Le noyau intangible, qualifié de minimum vital absolu, peut être déterminé à hauteur de 75 % du forfait (PS.2015.0064 du 9 septembre 2015; PS. 2015.0040 du 8 juillet 2015 consid. 3a;).
En présence de recherches d'emploi insuffisantes pour le mois de juillet 2015, les autorités étaient en droit de sanctionner le recourant. Dès lors que la réduction du forfait mensuel d'entretien du RI correspond à 15 % durant deux mois et que cette réduction n'entame pas le minimum vital absolu du recourant, la quotité de la sanction n'est pas critiquable ; il s’agit de la sanction minimale prévue par la loi qui ne prête ainsi pas le flanc à la critique.
3. Il découle des considérants qui précèdent que le recours, mal fondé, doit être rejeté et la décision attaquée confirmée. L'arrêt est rendu sans frais (art. 4 al. 3 du tarif du 28 avril 2015 des frais judiciaires et des dépens en matière administrative [TFJDA; RSV 173.36.5.1]). Il n'est pas alloué de dépens (art. 55 al. 1 a contrario et 56 al. 3 LPA-VD).
Par ces motifs
la Cour de droit administratif et public
du Tribunal cantonal
arrête:
I. Le recours est rejeté.
II. La décision du Service de l'emploi du 19 novembre 2015 est confirmée.

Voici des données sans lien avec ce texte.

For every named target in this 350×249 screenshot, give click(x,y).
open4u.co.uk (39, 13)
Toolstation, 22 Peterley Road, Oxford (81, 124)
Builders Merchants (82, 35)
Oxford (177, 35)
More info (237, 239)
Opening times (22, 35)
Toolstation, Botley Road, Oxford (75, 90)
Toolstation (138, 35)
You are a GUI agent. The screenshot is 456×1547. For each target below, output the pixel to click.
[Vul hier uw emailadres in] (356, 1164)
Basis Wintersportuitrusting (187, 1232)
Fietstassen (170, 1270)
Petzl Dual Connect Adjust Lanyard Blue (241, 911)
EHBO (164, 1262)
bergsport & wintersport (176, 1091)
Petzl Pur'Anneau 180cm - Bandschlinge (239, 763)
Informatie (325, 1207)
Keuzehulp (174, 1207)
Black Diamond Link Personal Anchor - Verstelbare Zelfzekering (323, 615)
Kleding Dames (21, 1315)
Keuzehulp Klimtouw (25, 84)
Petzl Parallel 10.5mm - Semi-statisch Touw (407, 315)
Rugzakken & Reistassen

III. L'arrêt est rendu sans frais.
IV. Il n'est pas alloué de dépens.
Lausanne, le 20 avril 2016
Le président: La
greffière:
Le présent arrêt est communiqué aux destinataires de l'avis d'envoi ci-joint.
Il peut faire l'objet, dans les trente jours suivant sa notification, d'un recours au Tribunal fédéral (Cour de droit social, Schweizerhofquai 6, 6004 Lucerne). Le recours s'exerce conformément aux articles 40 ss et 95 ss de la loi du 17 juin 2005 sur le Tribunal fédéral (LTF - RS 173.110). Il doit être rédigé dans une langue officielle, indiquer les conclusions, les motifs et les moyens de preuve, et être signé. Les motifs doivent exposer succinctement en quoi l’acte attaqué viole le droit. Les pièces invoquées comme moyens de preuve doivent être jointes au mémoire, pour autant qu’elles soient en mains de la partie; il en va de même de la décision attaquée.